Coronavirus has now spread to twenty-seven countries, but 99 percent of the approximately 76,000 cases have been in China, where the disease originated (probably in a Wuhan meat market) and where it has killed more than 1,500 people. Cities in Hubei province have run short of hospital beds and medical supplies; doctors have used raincoats and trash bags for scrubs. Outraged citizens suspect the Chinese government might be more concerned with saving face than saving lives. When cases first surfaced in early December, Wuhan officials downplayed accounts of spreading infection, insisting the virus couldn’t be transmitted between humans. President Xi Jinping avoided mentioning COVID-19 for two weeks after he found out about it.
The virus’s economic cost is high: stalled tourism; interrupted supply chains; closed schools and factories. It’s no wonder China—which also initially underreported SARS—wanted the illness kept quiet. State news outlets have been instructed to focus on reporting relief-effort stories that reflect well on the regime. But citizen journalists have defied the official narrative by using their phones to broadcast images of overcrowded hospital corridors and a bus filled with body bags. In early January, a dissident doctor, Li Wenliang, was reprimanded by police for alerting med-school classmates to the virus; when he died on February 6, Chinese social media filled with candle emojis and free-speech hashtags. Those posts were removed by censors, but not before Dr. Li became a national hero.
Wuhan, a city of 11 million people, is now closed to air, ground, and water traffic. Citizens leaving home for supplies (each family can send out one person every three days) must wear masks, register with an official, and get their temperature taken. In Beijing, all residents returning to the capital from holiday travel must self-quarantine for the virus’s two-week incubation period. In sum, China’s lockdowns have affected over 760 million people.
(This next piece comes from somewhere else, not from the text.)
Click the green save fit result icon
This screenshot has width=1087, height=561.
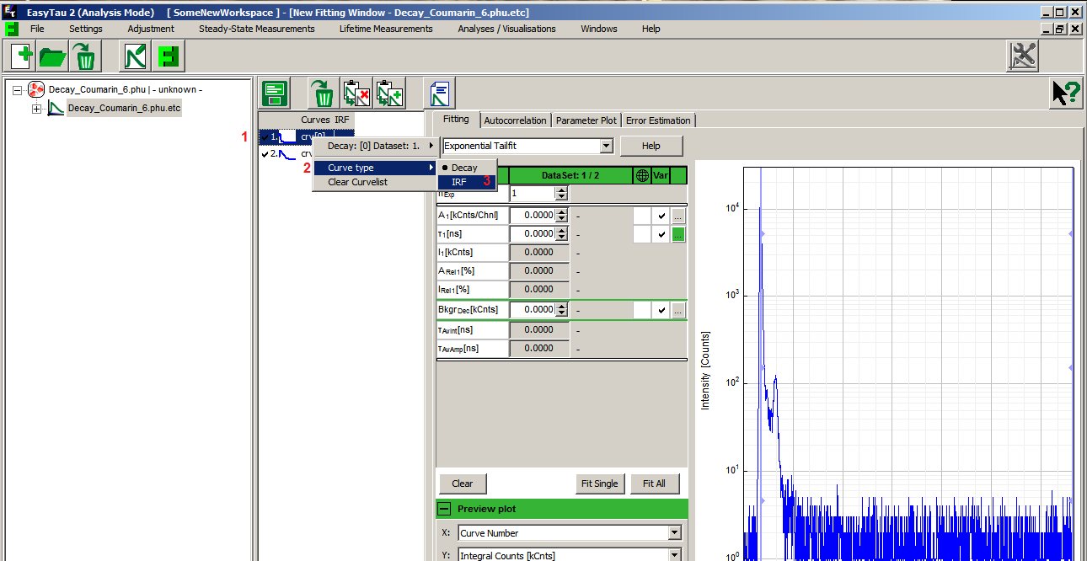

Mao-style social control has taken hold: squadrons of Party officials and volunteer busybodys; people denied entry to their apartment buildings; locations and temperatures logged on apps.
No one denies that travel restrictions are necessary to contain the virus. The World Health Organization has declared coronavirus a global-health emergency, justifying quarantines, evacuations, and travel restrictions, although such measures risk due-process violations and may impinge on individual rights. Quarantines can also discourage distrustful citizens from reporting symptoms, and keep needed supplies from getting into restricted zones. Scientists still don’t know for sure how bad coronavirus could get. One epidemiologist estimated it could infect up to 60 percent of the world’s population if it goes unchecked. African nations may be especially vulnerable. As the sickness spreads, China must prioritize accurate information and responsible containment—for the sake of both its own citizens and the rest of the world.